Préparation du Pineau des Charentes

Vin de liqueur à appellation contrôlée, préparé dans les Charentes. La loi du 5 juillet 1935, complétée par le décret du 12 octobre 1945, réserve l’appellation pineau des Charentes au mélange de cognac, bénéficiant de l’acquit jaune d’or avec du moût de raisin frais récolté, traité dans la région délimitée de Cognac et provenant de cépages français cultivés dans la même région.

Le mélange doit titrer entre 16,5° et 22°. Le pineau des Charentes se trouve dans le commerce sous les marques de différents producteurs négociants.

Préparation du pineau au tiers

On utilise des raisins très mûrs, provenant de cépages spéciaux. Avant le tout début de fermentation, verser le moût, passé à travers un linge, dans un tonneau propre. Ajouter, pour 2 litres de moût, un litre de bonne eau-de-vie rassise ayant de deux à quatre ans de barrique et titrant de 60° à 65°. Au début, remuer de temps à autre la barrique. Conserver le pineau en fût pendant au moins deux ans. Soutirer, coller, puis mettre en bouteilles, où il s’améliorera et développera sa saveur.

Un proposition intéressante

La Charente-Maritime et le Cognac

Pour être buvable, l’eau-de-vie doit séjourner un minimum de temps dans le bois. Jeune, le cognac se prend avec du soda. Si sa bouteille porte trois étoiles, il a cinq ans de fût. En principe, un VSOP (Very Superior Old Pale) a vingt ans, en partie au moins, car les producteurs perpétuent, avec le conseil de nez professionnels, le type qu’ils ont choisi en mêlant les années, un peu à la façon des saleras de Jerez.

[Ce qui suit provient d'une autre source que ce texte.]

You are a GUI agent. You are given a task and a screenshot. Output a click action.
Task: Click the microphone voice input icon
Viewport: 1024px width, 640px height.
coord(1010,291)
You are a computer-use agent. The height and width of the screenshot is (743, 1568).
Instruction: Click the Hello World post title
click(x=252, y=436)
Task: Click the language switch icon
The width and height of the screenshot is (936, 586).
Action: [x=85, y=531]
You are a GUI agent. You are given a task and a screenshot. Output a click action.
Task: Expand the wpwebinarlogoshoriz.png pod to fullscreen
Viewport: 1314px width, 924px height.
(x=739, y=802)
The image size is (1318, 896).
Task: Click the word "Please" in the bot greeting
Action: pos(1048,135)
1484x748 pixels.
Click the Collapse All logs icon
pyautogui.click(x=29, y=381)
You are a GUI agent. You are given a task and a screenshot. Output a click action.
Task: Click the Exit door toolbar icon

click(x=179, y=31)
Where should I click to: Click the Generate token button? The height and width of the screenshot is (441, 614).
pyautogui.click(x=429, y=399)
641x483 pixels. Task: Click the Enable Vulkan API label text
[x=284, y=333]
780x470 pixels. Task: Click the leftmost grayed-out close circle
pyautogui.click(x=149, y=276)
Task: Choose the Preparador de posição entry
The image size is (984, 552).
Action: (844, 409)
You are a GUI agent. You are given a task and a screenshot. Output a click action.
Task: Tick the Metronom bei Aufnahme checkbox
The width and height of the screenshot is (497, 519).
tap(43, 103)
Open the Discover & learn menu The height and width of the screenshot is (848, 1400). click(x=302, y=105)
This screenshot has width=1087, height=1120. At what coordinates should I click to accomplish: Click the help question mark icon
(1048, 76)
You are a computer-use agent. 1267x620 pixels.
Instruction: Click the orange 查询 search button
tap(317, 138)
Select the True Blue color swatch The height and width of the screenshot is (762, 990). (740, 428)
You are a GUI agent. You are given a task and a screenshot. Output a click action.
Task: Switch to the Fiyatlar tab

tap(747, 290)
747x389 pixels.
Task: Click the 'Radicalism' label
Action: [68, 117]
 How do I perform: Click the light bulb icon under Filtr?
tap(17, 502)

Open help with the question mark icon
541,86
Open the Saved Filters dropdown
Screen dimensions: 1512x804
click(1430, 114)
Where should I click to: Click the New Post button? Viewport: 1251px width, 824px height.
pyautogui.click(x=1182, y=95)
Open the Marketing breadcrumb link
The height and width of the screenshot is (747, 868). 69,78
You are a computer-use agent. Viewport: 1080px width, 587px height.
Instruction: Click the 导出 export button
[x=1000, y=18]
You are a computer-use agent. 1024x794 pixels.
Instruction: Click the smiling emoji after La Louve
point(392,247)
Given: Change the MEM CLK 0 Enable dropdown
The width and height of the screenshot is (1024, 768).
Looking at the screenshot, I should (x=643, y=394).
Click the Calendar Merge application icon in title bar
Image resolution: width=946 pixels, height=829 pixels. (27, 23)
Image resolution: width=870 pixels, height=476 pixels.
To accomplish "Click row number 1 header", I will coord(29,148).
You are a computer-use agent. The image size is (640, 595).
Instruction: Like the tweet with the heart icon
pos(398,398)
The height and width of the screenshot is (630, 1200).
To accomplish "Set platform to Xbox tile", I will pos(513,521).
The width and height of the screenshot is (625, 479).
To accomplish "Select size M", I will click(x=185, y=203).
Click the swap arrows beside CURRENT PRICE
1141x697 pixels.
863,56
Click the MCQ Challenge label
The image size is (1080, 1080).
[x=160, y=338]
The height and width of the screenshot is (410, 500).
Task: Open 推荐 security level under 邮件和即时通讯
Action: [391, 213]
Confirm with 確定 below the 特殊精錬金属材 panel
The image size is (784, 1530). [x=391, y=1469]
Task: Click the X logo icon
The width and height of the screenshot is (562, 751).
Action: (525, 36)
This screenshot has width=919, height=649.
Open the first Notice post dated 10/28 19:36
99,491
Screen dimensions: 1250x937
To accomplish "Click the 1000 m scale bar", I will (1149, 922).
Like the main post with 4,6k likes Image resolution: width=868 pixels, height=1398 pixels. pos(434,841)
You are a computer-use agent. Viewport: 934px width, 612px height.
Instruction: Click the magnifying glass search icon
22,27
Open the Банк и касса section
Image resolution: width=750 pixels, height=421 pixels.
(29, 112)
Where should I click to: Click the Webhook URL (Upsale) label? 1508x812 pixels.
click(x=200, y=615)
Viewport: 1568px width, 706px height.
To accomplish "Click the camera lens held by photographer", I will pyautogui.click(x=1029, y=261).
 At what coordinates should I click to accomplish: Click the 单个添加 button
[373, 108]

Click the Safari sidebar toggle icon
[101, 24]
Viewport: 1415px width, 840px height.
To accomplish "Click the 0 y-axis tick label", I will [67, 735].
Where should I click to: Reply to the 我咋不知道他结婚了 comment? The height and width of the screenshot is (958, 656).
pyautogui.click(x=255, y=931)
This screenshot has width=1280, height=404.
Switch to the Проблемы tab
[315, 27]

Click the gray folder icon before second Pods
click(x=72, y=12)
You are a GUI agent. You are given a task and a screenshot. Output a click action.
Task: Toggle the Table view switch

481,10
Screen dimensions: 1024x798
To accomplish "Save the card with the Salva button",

Toutefois, il existe quelques rares véritables millésimes sans prix qui sont les sommets de la spécialité. Tout bon cognac (et c’est également vrai de l’armagnac) doit, théoriquement, être dégusté dans des verres spéciaux, dits, justement, verres à dégustation, après avoir été légèrement réchauffé au creux de la main.

Les trésors méconnus

Cognac Pour une petite différence de prix, le VSOP vaut en général beaucoup mieux que le « trois étoiles ». Les cognacs British Bonded ou Old Bonded, vieillis à Londres, ont un excellent cachet particulier, dû à l’air de la Tamise. Mais ce sont les caves des petits producteurs de Cognac et de Jarnac qui renferment les nectars les plus fabuleux. Le travail du maître de chais c’est entre autres le prélèvement de cognac à l’aide d’une pipette et pompage pour vidange d’un fût.